━━━━━ DATA TO EXAMINE ━━━━━

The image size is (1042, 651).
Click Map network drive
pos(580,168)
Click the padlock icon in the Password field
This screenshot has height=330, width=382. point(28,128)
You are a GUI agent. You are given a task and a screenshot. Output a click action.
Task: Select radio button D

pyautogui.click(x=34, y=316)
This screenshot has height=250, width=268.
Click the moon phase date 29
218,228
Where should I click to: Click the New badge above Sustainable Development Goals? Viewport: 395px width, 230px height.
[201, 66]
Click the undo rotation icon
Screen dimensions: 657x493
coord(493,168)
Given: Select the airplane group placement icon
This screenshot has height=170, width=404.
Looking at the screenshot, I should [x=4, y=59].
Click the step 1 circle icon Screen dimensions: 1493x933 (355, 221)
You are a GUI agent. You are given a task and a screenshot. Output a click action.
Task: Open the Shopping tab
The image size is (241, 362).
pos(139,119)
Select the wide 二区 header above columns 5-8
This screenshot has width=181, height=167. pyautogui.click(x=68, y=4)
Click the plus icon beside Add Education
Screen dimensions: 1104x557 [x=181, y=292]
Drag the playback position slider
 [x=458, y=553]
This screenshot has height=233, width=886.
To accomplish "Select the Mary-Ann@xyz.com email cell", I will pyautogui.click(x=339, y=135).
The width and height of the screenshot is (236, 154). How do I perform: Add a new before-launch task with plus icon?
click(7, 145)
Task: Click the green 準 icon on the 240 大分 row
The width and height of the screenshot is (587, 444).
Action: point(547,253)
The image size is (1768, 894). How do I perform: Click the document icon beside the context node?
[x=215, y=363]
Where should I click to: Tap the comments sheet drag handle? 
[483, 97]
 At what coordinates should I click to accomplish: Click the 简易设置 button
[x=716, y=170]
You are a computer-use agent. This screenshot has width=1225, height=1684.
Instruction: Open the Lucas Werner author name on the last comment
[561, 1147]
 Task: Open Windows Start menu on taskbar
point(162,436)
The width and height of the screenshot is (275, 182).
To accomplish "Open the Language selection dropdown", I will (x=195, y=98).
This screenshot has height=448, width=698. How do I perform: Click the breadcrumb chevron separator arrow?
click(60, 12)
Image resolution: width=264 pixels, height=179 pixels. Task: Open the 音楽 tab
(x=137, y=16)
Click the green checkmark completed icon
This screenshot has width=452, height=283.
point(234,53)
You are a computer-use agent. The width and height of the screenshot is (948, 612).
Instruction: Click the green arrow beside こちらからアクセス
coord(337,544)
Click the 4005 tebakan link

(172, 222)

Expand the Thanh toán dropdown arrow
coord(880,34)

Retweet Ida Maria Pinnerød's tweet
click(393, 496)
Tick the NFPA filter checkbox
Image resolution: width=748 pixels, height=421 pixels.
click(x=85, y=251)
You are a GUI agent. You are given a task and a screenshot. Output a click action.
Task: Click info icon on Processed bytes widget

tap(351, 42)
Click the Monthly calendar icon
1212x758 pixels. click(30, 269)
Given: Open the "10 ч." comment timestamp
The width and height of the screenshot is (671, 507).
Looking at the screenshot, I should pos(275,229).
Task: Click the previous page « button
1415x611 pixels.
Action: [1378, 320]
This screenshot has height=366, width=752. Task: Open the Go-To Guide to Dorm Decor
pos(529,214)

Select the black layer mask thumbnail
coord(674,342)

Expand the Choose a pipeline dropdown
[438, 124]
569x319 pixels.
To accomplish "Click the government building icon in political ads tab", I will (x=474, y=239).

━━━━━

● TASK OBJECTIVE
Only the lines from the one containing "Given: Open the" through the end of the material should be reproduced, exactly, with both ends included.

● TASK SOLUTION
Given: Open the "10 ч." comment timestamp
The width and height of the screenshot is (671, 507).
Looking at the screenshot, I should pos(275,229).
Task: Click the previous page « button
1415x611 pixels.
Action: [1378, 320]
This screenshot has height=366, width=752. Task: Open the Go-To Guide to Dorm Decor
pos(529,214)

Select the black layer mask thumbnail
coord(674,342)

Expand the Choose a pipeline dropdown
[438, 124]
569x319 pixels.
To accomplish "Click the government building icon in political ads tab", I will (x=474, y=239).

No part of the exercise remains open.